Trabajo pendiente:
a: Según el texto sobre la jornada en Senegal, ¿qué temperatura marcaba el termómetro durante la reunión al aire libre?
b: Prolonga el texto sobre la jornada en Senegal a partir de su última oración.

Una jornada en Senegal


Contar historias tiene su cosa. Primero, cuesta encontrar el tono y después surgen las interpretaciones del lector. Las anécdotas que hoy les traigo me ocurrieron en un viaje a una zona rural del sur de Senegal. Ya saben, África y todo eso. No resulta fácil explicar cómo son los cielos y los paisajes africanos porque entre otras razones, en León, no hay referencias con las que comparar. ¿Cómo explicar a un paisano de aquí que está seis meses sin llover y no, no se muere todo, o que un baobab es como un gigantesco árbol al revés, como su tuviese raíces en lugar de ramas?.

Después de cinco horas en coche por unas maltratadas pistas de tierra rojiza llegamos a destino: un poblado en el sur de Senegal que ni siquiera aparece en los mapas. El trayecto, regular tirando a mal. El chofer parecía un empleado del Ministerio de Obras Públicas haciendo inventario de los baches en aquella carretera. Bache que veía, bache que pillaba. Creo que no se saltó ninguno. El resultado fue que llegué con las vértebras lumbares trituradas y ligeramente mareado por las curvas y la canícula. Me dolía todo y más pensando que para regresar al hotel tendría el mismo camino y el mismo chófer.

Estábamos a finales de la estación seca y se notaba el ambiente cargado de humedad y electricidad. Unas nubes altas anunciaban la proximidad de unas lluvias que no acababan de llegar. Hacía calor, bochorno diría. Comprobé que los senegaleses, eso del calor lo llevan bastante bien. Era medio día y empezamos la jornada con una reunión al aire libre, a pleno sol, con el termómetro en torno a los 44-45 grados. Sentados al lado mío, había dos paisanos senegaleses, uno con un gorro de esos que la gente se pone para ir a esquiar y otro con un jersey grueso de lana, a los que no se les movía un pelo. Ni se inmutaban mientras yo me derretía como un cubito de hielo al sol.

No es que yo no soporte el calor. Uno se hace viejo y empiezan los achaques. A mi me pasa que si hace más de 37 grados ya noto el calor y empiezo a sudar… Antes no me pasaba. Hace años yo era como los africanos, ni frío ni calor. También yo podía andar bien abrigado en verano sin mayor problema haciendo bueno el dicho de que «lo que quita el frío, quita el calor». Mi mujer nunca lo entendió, pero el caso es que ahora con eso del cambio climático y los aires acondicionados, me paso todo el año resfriado y el cuerpo ya no tiene registro de cuando es invierno o es verano.

Después de la reunión visitamos una cooperativa. Me mostraron un almacén comunitario donde guardaban las cosechas. Allí, en una esquina descansaba, nunca mejor dicho, un pequeño arado de vertedera con ruedas. La capa de polvo que lo cubría y el óxido de la reja y la hoja delataban que ese arado nunca había sido utilizado. Como sabe el lector, a medida que se utiliza el arado, la tierra va bruñendo la reja dejándola como si fuese acero.

Datos extraídos:
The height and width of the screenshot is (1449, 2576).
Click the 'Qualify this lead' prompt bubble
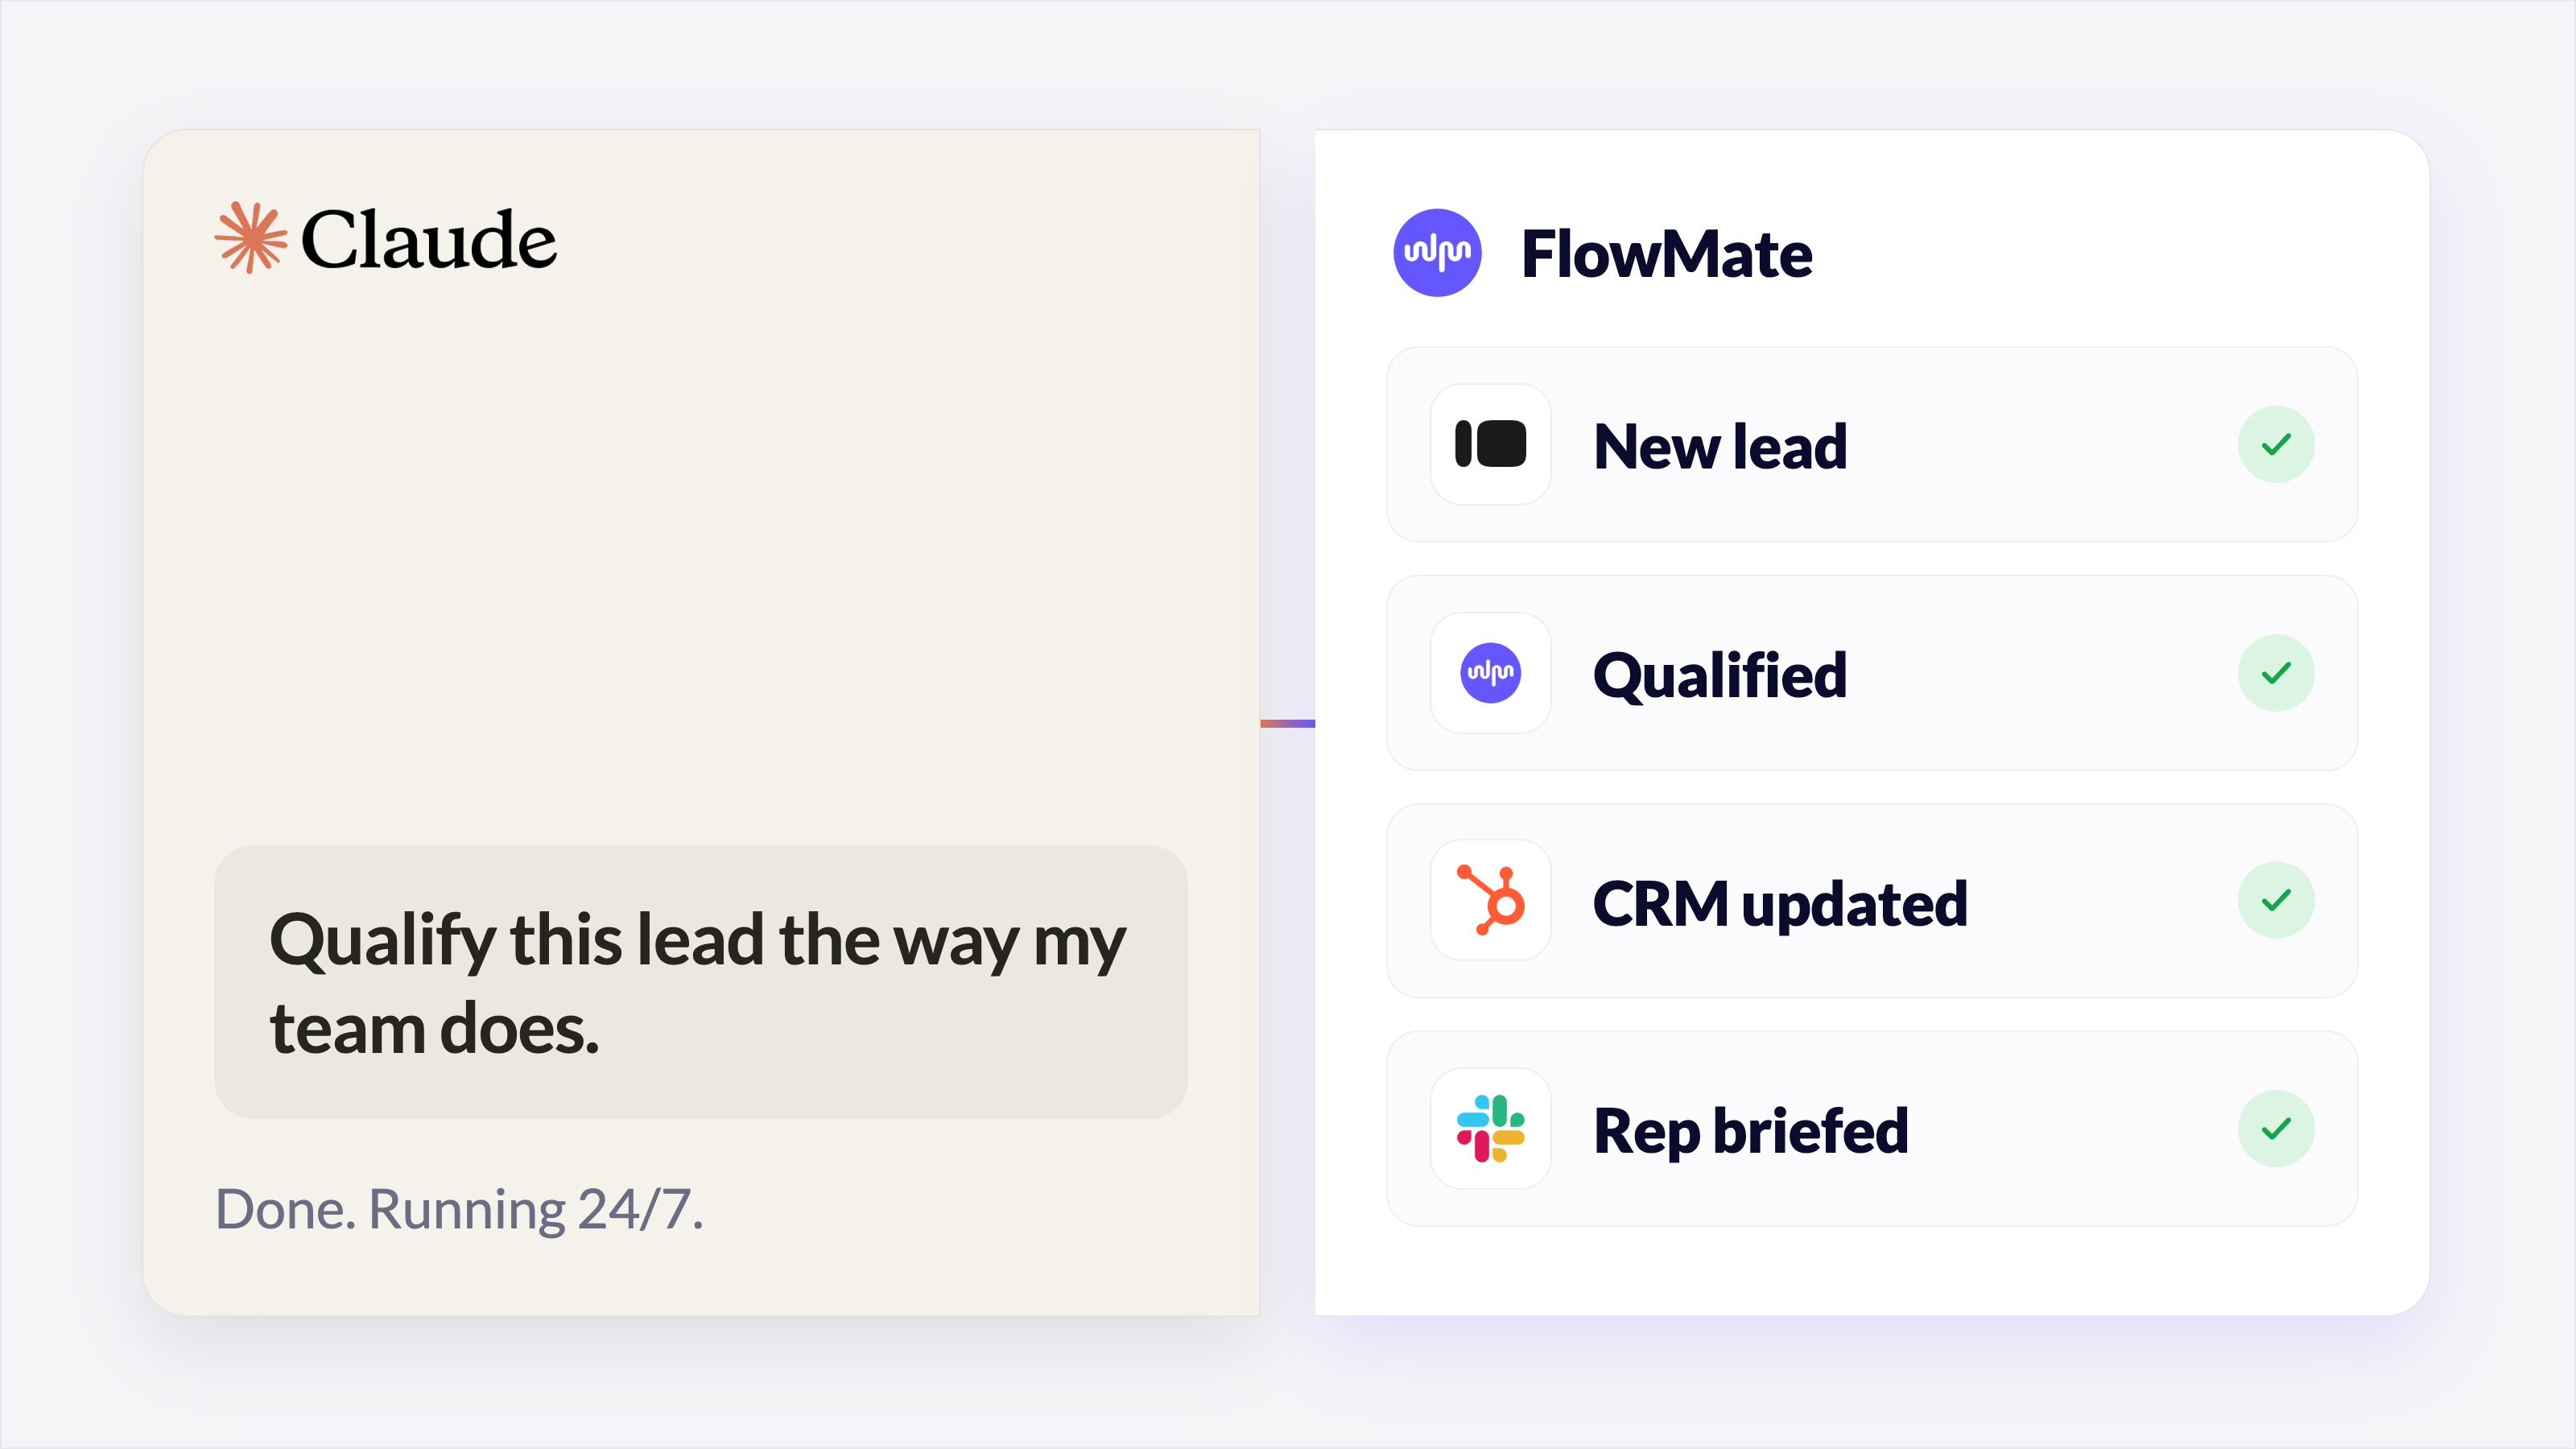click(700, 982)
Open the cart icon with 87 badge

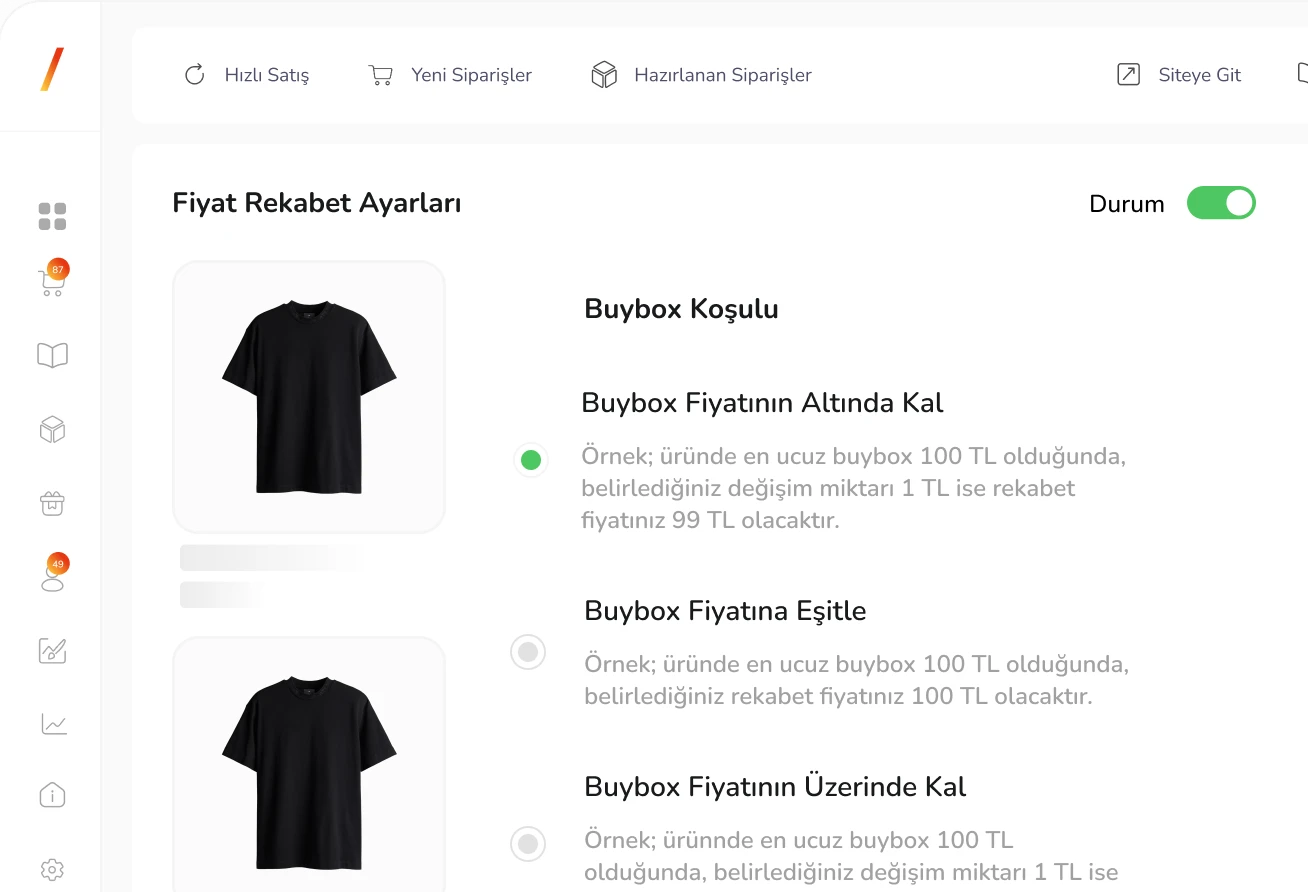[x=52, y=283]
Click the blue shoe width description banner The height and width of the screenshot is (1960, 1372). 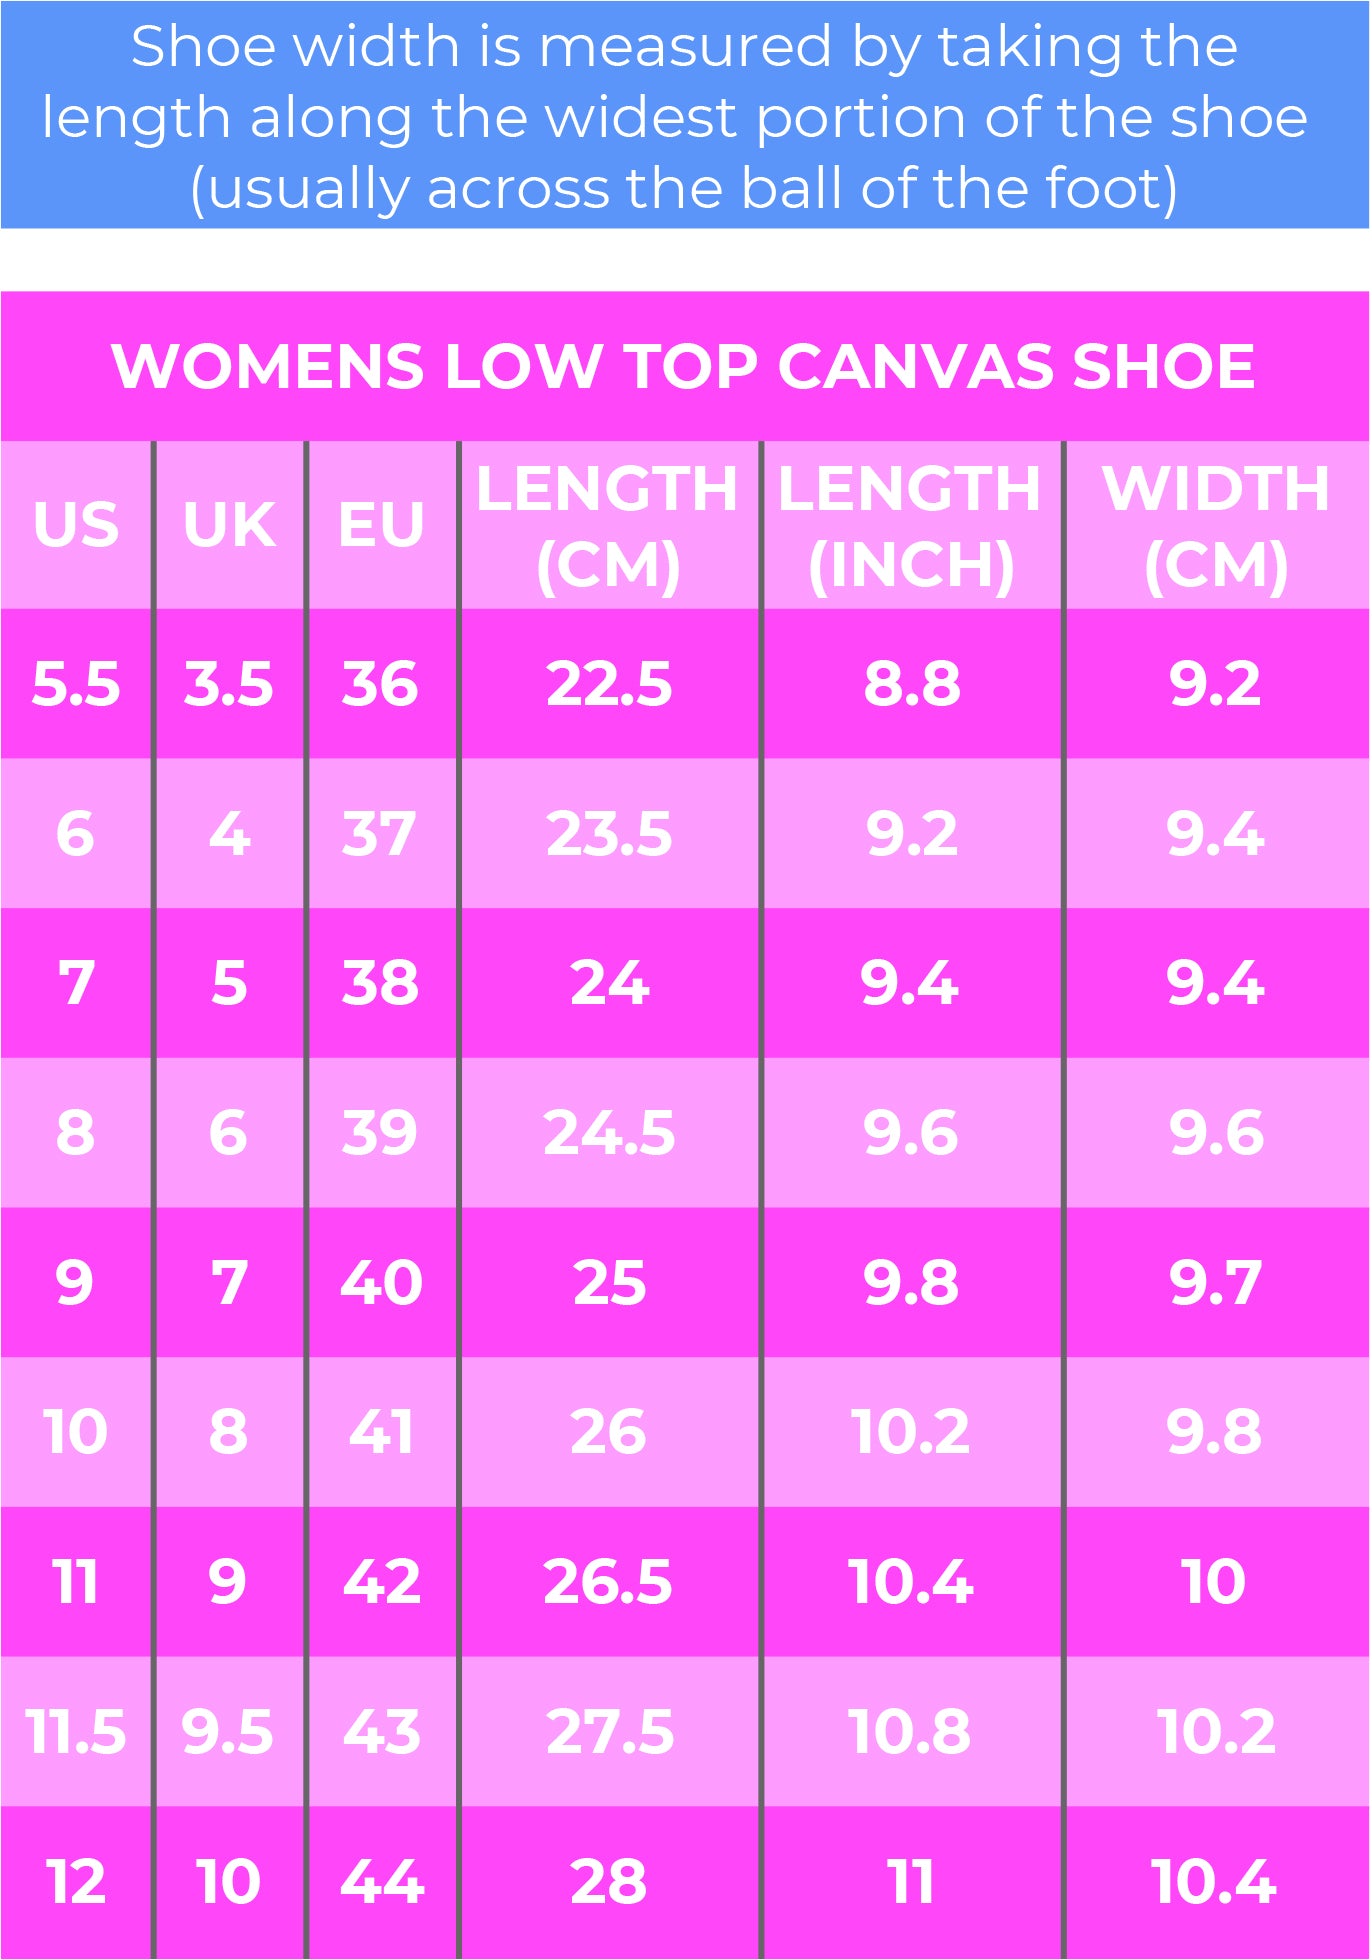pos(685,115)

Respuestas por tarea:
a: En torno a los 44-45 grados.

b:
Inocentemente pregunté: «¿Qué pasa con el arado? ¿Por qué no lo utilizan? ¿No funciona?». Empezaron a mirarse unos a otros y nadie parecía tener una respuesta; algunos hacían como si fuese la primera vez que veían semejante artilugio. Al final uno de aquellos hombres dijo algo así: «Quita p’alla home, que ese aparato es muy pesado». Pesado, dice. ¿Cómo explicarle a por ejemplo a mi tío Usebio, que conoció bien lo que es arar de sol a sol en el monte sin otra merienda que un trozo de pan duro y un cacho de tocino, que aquel arado con ruedas, casi de juguete, es pesado para unos mozarrones altos como campanarios y con unos brazos como vigas?. En fin, cosas de la cultura. En África, y Senegal no es una excepción, son las mujeres quienes trabajan la tierra. Los hombres se dedican al comercio (y al bebercio…, que apostillaría alguno).

Camino a la reunión con la comunidad nos tropezamos con unos chinos comprando bambú. ¡Uno encuentra chinos por todos los lados!  Por fin, hacia el mediodía, la jornada ya terminaba. Mientras esperábamos sentados a la sombra de uno de esos majestuosos árboles se me acercó un tipo que, viendo los berridos que daba y las risas de los locales, no se sabía si era un músico o un loco. Con una especie de violín hecho con latas, maderas y cuerdas colgado a la espalda el hombre improvisó unos versos dirigiéndose a mi. Aquel espectáculo no me estaba haciendo ninguna gracia, aunque entendí que me estaba dando la bienvenida. Más tarde me dijeron que era el ‘griot’ del poblado. Como Asegurancéturix el bardo de la aldea de Asterix… pero senegalés, vaya.

Con todos sentados en círculo, el músico empezó a afinar el instrumento. «Ay, mamina», pensé «esto ya se pone feo de verdad». De aquel cacharro sólo salían chirridos y estridencias.

A su lado se sentaron dos percusionistas, uno con una lata y un palo torcido, y otro con un pequeño tambor hecho de madera y piel de algún animal doméstico y un silbato. Afinados los instrumentos empezaron a tocar en serio.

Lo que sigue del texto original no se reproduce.